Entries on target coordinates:
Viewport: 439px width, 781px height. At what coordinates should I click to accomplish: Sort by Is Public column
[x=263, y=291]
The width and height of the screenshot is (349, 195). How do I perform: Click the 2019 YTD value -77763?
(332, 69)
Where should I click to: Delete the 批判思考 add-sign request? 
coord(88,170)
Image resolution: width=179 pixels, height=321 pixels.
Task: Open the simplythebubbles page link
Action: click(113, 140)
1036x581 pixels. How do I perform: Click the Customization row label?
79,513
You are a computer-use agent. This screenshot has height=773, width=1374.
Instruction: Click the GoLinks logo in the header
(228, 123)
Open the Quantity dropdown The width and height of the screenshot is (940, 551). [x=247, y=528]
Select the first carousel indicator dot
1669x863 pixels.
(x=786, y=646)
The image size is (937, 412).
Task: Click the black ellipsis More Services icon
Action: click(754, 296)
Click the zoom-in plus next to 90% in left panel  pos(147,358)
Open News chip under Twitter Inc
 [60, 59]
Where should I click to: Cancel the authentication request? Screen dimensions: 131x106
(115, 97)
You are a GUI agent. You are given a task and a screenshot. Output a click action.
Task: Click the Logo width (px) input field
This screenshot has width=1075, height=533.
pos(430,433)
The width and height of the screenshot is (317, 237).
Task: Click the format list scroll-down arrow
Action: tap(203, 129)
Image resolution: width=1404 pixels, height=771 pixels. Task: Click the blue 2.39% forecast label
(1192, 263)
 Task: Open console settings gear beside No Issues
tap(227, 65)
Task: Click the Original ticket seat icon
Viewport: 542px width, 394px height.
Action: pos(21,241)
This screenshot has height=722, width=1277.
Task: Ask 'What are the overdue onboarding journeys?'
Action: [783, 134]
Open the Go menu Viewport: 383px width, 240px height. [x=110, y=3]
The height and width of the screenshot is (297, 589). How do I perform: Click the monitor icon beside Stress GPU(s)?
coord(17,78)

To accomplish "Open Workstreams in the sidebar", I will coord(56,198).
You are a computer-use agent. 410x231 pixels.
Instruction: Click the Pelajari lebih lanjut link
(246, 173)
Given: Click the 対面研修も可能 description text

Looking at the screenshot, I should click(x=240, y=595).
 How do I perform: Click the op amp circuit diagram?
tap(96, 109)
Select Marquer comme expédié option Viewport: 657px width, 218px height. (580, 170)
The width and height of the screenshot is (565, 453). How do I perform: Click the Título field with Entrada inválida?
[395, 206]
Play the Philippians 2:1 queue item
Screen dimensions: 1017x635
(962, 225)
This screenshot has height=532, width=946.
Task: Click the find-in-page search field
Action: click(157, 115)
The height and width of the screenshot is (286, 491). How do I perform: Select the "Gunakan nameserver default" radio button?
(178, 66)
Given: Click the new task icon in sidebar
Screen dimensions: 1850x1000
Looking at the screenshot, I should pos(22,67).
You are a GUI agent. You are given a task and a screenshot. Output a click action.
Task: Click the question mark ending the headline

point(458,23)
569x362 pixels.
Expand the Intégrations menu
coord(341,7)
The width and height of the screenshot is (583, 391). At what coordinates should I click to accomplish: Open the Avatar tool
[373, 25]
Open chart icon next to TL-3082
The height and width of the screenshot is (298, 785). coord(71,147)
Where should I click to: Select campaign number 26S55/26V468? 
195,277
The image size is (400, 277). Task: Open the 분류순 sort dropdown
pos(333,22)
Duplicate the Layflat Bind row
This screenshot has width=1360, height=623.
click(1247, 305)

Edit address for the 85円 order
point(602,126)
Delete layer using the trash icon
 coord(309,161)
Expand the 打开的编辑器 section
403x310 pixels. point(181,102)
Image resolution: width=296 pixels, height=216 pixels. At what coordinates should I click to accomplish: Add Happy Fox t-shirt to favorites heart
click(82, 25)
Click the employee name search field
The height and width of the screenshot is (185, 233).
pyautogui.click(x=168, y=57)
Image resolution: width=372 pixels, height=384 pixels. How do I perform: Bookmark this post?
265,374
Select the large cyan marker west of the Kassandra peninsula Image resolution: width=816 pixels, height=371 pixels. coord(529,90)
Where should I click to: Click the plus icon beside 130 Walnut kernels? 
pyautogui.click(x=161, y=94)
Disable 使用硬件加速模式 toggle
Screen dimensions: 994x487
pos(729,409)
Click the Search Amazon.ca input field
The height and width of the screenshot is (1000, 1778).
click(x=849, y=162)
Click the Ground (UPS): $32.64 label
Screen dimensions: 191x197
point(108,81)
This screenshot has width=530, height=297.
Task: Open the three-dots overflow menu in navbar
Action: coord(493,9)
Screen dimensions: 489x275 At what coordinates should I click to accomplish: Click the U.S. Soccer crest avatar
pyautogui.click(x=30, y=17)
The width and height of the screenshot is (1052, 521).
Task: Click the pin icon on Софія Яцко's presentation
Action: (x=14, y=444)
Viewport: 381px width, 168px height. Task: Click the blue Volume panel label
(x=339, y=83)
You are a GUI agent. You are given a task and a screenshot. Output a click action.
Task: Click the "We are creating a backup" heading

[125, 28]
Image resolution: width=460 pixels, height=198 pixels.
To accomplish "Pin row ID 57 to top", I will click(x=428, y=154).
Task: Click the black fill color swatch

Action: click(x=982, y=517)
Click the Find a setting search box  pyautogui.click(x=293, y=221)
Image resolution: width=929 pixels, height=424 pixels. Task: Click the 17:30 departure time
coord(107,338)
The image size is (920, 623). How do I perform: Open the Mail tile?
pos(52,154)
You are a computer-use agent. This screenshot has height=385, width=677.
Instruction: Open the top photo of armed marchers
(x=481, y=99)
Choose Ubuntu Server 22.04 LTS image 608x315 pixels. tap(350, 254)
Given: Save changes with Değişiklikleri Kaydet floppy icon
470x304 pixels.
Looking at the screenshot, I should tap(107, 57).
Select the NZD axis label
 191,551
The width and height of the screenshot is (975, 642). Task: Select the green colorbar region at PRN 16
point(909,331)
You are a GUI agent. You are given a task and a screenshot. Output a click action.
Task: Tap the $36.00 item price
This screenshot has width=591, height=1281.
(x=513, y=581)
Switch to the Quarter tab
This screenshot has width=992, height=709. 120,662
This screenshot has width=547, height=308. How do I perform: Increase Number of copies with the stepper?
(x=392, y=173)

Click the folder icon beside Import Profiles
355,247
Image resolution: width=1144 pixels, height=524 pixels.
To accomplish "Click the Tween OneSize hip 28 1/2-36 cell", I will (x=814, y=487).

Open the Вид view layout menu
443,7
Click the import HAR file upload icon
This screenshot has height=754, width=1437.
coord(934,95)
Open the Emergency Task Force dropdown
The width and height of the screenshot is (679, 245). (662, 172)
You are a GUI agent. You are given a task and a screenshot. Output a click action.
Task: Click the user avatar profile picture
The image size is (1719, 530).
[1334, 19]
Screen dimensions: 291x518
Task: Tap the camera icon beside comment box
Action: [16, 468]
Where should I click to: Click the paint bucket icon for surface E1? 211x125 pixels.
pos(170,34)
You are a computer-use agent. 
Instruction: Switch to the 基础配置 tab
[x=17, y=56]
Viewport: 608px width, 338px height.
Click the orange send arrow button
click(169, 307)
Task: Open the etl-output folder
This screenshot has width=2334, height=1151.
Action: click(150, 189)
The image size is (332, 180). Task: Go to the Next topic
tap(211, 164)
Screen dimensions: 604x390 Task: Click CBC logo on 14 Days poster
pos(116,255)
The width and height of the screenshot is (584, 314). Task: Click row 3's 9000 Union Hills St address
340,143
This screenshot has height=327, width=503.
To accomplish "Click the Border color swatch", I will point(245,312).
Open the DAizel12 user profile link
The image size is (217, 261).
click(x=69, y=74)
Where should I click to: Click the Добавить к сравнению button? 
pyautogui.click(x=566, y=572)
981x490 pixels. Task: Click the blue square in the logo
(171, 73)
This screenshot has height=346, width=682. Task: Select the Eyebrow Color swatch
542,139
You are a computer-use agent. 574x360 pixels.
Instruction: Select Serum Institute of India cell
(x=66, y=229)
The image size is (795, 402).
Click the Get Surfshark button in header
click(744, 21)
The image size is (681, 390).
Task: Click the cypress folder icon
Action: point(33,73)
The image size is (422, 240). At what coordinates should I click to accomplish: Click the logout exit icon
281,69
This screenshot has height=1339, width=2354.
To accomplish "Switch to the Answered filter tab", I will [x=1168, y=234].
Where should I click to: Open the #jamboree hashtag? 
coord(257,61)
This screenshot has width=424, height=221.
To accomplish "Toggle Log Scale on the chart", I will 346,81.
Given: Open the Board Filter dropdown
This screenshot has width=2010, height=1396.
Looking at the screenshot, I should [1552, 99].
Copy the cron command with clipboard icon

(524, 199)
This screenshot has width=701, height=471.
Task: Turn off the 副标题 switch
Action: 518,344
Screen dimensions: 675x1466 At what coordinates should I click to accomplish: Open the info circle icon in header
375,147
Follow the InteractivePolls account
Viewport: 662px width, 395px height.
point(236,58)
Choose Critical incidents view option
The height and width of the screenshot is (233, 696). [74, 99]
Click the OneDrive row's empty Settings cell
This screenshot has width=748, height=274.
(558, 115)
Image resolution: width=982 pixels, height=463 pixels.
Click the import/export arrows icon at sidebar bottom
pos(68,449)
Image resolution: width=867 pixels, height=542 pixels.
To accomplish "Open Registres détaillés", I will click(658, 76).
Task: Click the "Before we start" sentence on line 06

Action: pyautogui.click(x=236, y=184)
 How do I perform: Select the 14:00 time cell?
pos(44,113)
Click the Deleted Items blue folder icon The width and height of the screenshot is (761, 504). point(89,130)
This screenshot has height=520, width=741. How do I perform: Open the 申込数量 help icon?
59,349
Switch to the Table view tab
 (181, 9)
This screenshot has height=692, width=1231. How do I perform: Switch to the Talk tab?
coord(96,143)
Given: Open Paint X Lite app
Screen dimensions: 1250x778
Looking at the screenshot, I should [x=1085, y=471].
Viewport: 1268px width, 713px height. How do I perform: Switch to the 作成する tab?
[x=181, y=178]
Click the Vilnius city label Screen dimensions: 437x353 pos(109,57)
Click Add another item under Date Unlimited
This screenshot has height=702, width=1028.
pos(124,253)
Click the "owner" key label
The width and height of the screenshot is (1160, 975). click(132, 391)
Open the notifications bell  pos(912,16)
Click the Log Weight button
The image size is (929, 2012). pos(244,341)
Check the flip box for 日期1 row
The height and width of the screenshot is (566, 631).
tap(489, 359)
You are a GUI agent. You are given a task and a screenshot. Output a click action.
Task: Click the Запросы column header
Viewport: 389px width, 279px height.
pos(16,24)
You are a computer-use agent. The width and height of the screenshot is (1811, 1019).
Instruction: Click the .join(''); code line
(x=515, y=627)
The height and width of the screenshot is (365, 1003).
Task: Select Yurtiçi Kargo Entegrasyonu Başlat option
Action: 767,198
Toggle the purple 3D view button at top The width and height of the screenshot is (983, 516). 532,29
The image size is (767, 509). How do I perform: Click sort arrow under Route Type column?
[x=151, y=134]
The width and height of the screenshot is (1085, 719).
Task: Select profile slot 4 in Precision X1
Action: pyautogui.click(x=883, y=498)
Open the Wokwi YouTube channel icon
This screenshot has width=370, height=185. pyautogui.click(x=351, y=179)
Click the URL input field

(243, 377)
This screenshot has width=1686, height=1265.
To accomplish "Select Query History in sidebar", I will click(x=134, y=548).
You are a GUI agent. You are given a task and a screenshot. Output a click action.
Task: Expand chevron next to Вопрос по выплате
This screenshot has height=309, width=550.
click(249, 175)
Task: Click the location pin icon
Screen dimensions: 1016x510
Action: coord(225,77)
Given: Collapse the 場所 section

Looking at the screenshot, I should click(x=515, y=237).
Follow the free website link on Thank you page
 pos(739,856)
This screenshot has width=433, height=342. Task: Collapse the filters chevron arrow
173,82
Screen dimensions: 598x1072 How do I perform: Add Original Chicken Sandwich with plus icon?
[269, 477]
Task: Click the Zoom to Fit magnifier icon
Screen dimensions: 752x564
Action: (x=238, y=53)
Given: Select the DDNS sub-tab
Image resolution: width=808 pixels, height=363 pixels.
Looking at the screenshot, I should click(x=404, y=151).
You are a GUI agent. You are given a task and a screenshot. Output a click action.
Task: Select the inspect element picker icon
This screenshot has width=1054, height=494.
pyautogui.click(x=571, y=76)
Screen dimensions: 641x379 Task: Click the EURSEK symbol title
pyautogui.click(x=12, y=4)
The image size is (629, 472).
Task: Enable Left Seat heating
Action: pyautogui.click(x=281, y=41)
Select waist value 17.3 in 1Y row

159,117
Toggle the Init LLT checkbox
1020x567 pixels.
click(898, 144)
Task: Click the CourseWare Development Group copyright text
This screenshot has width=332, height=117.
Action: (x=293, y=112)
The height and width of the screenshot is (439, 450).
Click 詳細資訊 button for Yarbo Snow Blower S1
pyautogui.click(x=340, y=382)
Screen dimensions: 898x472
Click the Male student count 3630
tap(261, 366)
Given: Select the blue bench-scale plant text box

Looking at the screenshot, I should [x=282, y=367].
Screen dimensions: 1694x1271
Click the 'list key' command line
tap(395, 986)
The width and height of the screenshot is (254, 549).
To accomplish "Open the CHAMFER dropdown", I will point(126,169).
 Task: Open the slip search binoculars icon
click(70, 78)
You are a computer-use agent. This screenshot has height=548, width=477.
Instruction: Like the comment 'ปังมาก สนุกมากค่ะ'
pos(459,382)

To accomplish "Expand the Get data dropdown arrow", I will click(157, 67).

Work to do -
Rewrite the items from the line with "This screenshot has width=1686, height=1265." to the line with "Looking at the screenshot, I should click(x=404, y=151).", replacing "Screen dimensions" with "Screen size" and changing nothing else.

Expected answer -
This screenshot has width=1686, height=1265.
To accomplish "Select Query History in sidebar", I will click(x=134, y=548).
You are a GUI agent. You are given a task and a screenshot. Output a click action.
Task: Expand chevron next to Вопрос по выплате
This screenshot has height=309, width=550.
click(249, 175)
Task: Click the location pin icon
Screen size: 1016x510
Action: coord(225,77)
Given: Collapse the 場所 section

Looking at the screenshot, I should click(x=515, y=237).
Follow the free website link on Thank you page
 pos(739,856)
This screenshot has width=433, height=342. Task: Collapse the filters chevron arrow
173,82
Screen size: 598x1072 How do I perform: Add Original Chicken Sandwich with plus icon?
[269, 477]
Task: Click the Zoom to Fit magnifier icon
Screen size: 752x564
Action: (x=238, y=53)
Given: Select the DDNS sub-tab
Image resolution: width=808 pixels, height=363 pixels.
Looking at the screenshot, I should click(x=404, y=151).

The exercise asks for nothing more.